▸ **PROBLEM DESCRIPTION**
Write out again, exactly, the lines below starting at the one with "Given: Click the orange history badge" and ending at the one with "Task: Click the number".

▸ **Saved entries**
○ ○ ○ ○

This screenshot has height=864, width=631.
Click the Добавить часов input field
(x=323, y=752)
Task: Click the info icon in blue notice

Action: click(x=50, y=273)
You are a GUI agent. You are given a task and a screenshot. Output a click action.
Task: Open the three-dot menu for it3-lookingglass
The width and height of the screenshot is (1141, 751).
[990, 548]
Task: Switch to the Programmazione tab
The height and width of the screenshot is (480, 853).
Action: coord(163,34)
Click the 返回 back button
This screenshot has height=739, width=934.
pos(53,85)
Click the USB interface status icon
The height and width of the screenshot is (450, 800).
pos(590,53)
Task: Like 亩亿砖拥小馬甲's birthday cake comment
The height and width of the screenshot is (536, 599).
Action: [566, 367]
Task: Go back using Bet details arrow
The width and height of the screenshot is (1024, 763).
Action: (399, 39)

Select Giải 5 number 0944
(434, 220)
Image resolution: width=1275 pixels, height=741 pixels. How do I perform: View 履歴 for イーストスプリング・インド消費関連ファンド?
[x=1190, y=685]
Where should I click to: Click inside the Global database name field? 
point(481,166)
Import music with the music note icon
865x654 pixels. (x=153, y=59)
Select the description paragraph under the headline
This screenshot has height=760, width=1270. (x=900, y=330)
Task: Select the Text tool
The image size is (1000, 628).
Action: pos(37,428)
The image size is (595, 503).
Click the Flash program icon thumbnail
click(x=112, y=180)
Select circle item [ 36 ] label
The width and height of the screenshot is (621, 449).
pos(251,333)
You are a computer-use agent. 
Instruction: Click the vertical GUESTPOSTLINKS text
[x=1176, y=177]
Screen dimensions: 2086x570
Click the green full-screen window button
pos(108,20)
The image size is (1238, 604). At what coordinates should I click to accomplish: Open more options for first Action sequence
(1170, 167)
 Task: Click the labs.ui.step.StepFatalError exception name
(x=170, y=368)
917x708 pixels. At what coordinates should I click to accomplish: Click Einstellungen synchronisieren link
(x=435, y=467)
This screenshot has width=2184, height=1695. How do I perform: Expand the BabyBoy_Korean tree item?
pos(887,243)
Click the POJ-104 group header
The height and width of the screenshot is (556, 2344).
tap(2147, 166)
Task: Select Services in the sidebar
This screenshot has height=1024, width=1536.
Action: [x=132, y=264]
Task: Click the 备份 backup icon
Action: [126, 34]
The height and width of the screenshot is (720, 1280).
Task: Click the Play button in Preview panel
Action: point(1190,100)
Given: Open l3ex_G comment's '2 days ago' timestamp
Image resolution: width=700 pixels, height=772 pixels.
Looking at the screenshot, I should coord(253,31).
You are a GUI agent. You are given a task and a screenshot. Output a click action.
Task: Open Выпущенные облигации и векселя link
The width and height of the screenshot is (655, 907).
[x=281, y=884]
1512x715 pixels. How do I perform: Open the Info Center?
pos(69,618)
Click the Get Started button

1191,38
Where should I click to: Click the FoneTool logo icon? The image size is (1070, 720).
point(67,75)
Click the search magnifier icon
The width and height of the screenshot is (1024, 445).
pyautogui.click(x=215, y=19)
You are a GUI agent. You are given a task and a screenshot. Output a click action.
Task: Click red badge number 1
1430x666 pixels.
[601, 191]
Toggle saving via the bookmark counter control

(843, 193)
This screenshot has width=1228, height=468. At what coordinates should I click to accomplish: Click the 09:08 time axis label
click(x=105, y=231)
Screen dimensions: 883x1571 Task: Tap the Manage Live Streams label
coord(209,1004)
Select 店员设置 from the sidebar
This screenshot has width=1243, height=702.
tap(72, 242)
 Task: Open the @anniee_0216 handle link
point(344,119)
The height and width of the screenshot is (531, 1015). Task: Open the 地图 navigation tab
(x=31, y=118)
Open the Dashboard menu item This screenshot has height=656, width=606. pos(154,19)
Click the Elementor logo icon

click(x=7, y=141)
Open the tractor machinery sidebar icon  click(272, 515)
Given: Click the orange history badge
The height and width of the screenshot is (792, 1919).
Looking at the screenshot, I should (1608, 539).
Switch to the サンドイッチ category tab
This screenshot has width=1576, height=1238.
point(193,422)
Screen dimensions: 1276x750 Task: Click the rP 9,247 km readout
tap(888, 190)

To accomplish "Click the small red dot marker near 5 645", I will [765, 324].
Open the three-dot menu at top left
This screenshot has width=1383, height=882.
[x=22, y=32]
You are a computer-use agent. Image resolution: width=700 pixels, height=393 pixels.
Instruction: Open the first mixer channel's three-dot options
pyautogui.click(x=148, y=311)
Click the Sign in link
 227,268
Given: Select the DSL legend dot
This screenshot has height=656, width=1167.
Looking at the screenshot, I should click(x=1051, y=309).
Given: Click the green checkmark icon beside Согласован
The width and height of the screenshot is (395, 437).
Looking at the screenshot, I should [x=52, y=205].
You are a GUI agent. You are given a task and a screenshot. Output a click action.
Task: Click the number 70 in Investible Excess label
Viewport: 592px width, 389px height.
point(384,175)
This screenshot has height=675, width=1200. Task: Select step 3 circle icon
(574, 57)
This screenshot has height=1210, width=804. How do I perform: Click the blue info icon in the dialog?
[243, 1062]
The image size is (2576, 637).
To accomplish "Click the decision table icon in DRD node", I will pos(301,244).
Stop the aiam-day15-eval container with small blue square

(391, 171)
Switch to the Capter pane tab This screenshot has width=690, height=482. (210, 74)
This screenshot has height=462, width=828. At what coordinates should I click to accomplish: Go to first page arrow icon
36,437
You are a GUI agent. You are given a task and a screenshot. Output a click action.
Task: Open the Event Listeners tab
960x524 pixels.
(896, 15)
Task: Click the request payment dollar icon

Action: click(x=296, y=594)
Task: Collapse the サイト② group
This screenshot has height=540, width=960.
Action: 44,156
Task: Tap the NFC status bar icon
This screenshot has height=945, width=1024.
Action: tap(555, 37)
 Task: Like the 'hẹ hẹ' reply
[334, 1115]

○ ○ ○ ○

▸ **TASK ANSWER**
Given: Click the orange history badge
The height and width of the screenshot is (792, 1919).
Looking at the screenshot, I should (1608, 539).
Switch to the サンドイッチ category tab
This screenshot has width=1576, height=1238.
point(193,422)
Screen dimensions: 1276x750 Task: Click the rP 9,247 km readout
tap(888, 190)

To accomplish "Click the small red dot marker near 5 645", I will [765, 324].
Open the three-dot menu at top left
This screenshot has width=1383, height=882.
[x=22, y=32]
You are a computer-use agent. Image resolution: width=700 pixels, height=393 pixels.
Instruction: Open the first mixer channel's three-dot options
pyautogui.click(x=148, y=311)
Click the Sign in link
 227,268
Given: Select the DSL legend dot
This screenshot has height=656, width=1167.
Looking at the screenshot, I should click(x=1051, y=309).
Given: Click the green checkmark icon beside Согласован
The width and height of the screenshot is (395, 437).
Looking at the screenshot, I should [x=52, y=205].
You are a GUI agent. You are given a task and a screenshot. Output a click action.
Task: Click the number 70 in Investible Excess label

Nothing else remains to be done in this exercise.